- [Objectif de l'exercice]
Renvoyez à l'identique les lignes ci-dessous, de celle qui contient « You are a GUI » jusqu'à la fin des lignes, les deux bornes comprises, en omettant les images.

Données de pointage sur pages et écrans:
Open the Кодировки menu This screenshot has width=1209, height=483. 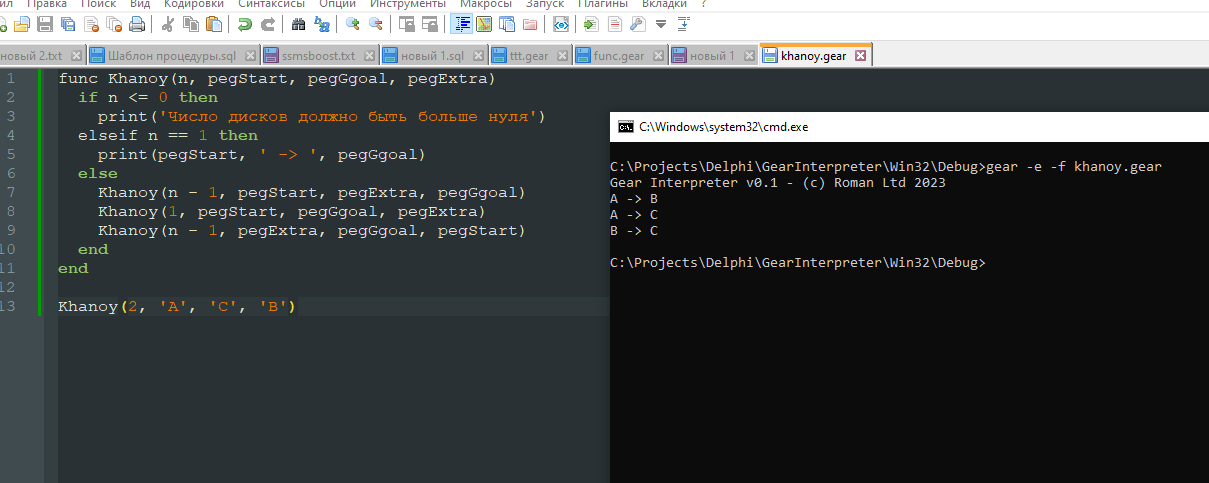coord(194,4)
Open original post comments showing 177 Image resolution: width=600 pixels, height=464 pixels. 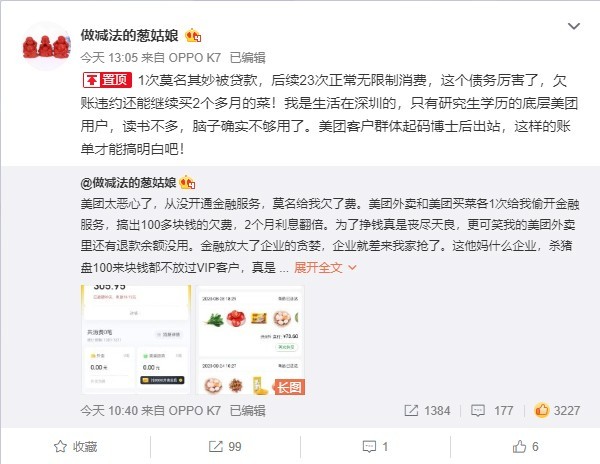tap(492, 411)
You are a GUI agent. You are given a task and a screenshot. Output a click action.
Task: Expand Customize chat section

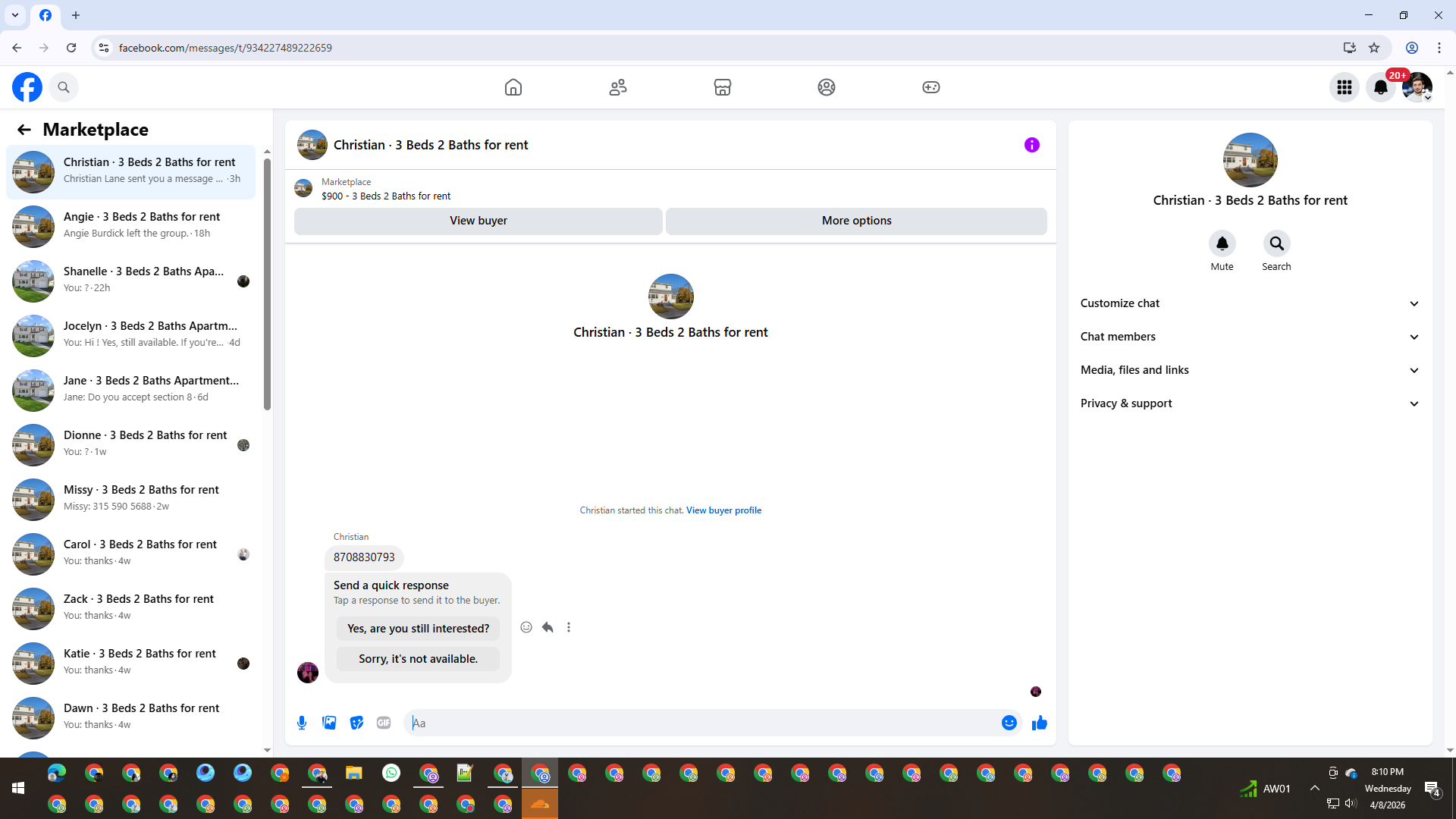pos(1250,303)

- [Résultat de l'exercice]
You are a GUI agent. You are given a task and a screenshot. Output a click action.
Task: Expand Customize chat section

pos(1250,303)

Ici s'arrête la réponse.